If a person refuses to provide the arresting officer with a “specimen” of blood and no true emergency situation exists, the officer must obtain a warrant, in order to conduct a nonconsensual blood withdrawal. First, the arresting officer must create a statement, regarding his/her probable cause for arresting the alleged offender. Then, the officer must contact a “neutral magistrate,” usually a judge, in order to have the request for a warrant accepted. If the judge believes that the officer’s request is valid, the judge will issue the warrant, and a person’s Fourth Amendment right to be free from unreasonable searches and seizures is protected by these safeguards of justice.
Many states have argued that, because alcohol in the blood dissipates over time, there should be an exception to the warrant requirement.
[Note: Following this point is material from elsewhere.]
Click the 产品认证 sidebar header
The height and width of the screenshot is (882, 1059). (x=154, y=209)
They are suggesting that it is an emergency situation, an “exigent circumstance,” which should allow the officer to bypass a person’s constitutional right to a warrant being issued before his/her bodily fluids are seized. But, the U.S. Supreme Court disagrees. The court adopted a “totality of the circumstances” analysis of the situation, which is a fact and case-specific analysis. Each case is closely analyzed based on its specific facts. The court acknowledged that each case is special and different.
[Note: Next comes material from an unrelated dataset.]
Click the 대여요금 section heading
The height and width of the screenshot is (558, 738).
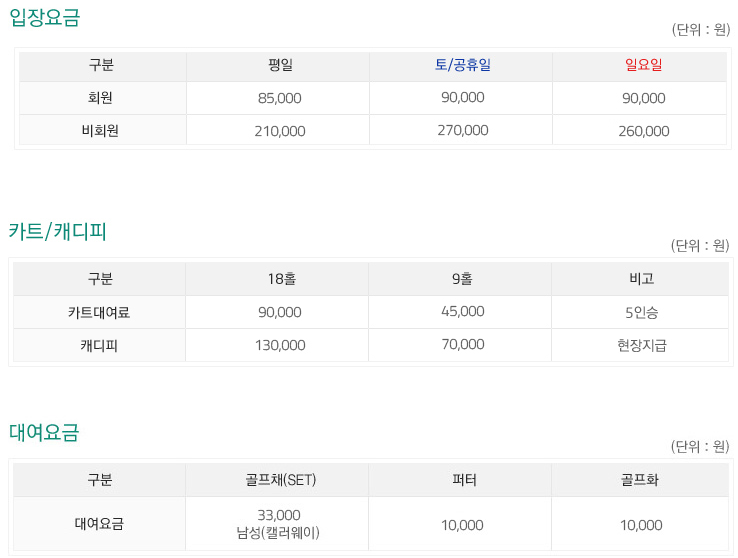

In order for the warrant requirement to be legally disregarded, the arresting officer and the court must look at the whole picture. The simple fact that the officer believes that the arrestee is intoxicated is not enough. Failing field sobriety tests is not enough.
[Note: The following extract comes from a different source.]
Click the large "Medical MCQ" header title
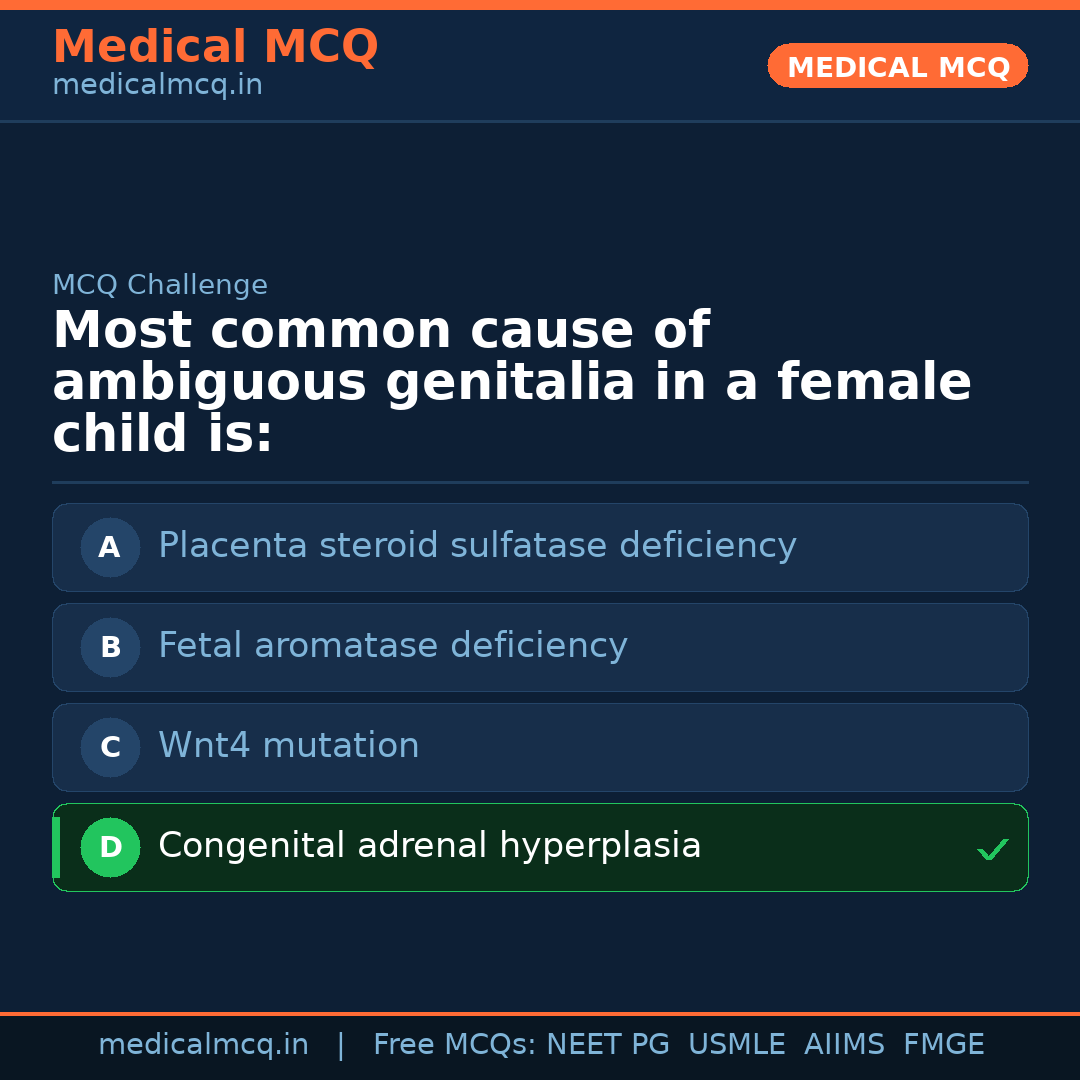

The ruling in Missouri v. McNeely is VERY broad. Whether or not an officer can conduct a nonconsensual blood withdrawal for someone w/prior DWIs is still up for debate. The court stuck to a “totality of the circumstances” approach and emphasized “exigent circumstances” as the exception to the warrant requirement.
The Texas DWI statute allows for nonconsensual withdrawals in situations where injury or death occurred and/or the arrestee has prior related offenses on his/her record. If they were taking people’s blood w/o a warrant based merely on the fact that they were worried about alcohol dissipating in the blood and evidence being destroyed, they were violating their own state law. The United States Supreme Court said it’s OK in cases involving injury/death, but they were mute regarding prior DWI-related offenses.